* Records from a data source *

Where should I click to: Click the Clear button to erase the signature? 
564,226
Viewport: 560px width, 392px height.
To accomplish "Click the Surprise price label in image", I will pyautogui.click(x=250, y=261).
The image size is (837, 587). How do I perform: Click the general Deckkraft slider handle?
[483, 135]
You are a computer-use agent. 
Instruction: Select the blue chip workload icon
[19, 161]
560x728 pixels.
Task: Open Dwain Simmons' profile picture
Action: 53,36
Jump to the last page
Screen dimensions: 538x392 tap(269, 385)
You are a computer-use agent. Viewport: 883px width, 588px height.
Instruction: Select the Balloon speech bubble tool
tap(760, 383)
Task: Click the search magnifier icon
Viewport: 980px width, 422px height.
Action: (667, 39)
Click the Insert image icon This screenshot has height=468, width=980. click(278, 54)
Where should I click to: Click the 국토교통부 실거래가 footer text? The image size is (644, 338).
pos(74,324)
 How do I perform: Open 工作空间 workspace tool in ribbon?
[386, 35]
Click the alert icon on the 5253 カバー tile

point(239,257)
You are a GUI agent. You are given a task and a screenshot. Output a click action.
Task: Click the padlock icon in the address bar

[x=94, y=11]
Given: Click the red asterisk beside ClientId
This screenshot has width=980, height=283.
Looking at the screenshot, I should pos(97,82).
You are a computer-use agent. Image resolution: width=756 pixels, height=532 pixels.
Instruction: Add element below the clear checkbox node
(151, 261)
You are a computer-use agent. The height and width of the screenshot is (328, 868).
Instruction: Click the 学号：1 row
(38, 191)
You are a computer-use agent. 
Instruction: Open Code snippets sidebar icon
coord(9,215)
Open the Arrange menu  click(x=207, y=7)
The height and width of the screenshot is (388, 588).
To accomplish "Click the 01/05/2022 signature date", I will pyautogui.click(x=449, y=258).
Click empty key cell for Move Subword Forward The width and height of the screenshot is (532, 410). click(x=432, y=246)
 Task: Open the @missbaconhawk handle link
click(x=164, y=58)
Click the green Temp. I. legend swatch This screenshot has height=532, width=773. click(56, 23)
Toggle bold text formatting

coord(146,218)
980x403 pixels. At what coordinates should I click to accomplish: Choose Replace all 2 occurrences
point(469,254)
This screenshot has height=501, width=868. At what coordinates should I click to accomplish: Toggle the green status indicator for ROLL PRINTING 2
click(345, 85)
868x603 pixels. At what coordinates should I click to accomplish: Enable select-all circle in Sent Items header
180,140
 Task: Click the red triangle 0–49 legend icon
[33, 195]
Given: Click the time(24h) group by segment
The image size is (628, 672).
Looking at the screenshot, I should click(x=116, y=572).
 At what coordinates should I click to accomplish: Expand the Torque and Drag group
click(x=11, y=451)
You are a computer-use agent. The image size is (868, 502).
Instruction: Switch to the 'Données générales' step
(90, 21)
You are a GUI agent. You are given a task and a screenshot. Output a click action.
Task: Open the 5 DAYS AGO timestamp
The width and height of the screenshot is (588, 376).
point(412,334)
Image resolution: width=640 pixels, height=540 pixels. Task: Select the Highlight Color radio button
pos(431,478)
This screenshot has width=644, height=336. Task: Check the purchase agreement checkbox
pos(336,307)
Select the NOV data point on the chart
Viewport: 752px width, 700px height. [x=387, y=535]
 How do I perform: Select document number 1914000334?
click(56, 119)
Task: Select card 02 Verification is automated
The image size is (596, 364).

* Exercise aim *
From the line containing "Task: Select card" through the last line of the records, output each line exactly and nothing more.

* Task result *
Task: Select card 02 Verification is automated
The image size is (596, 364).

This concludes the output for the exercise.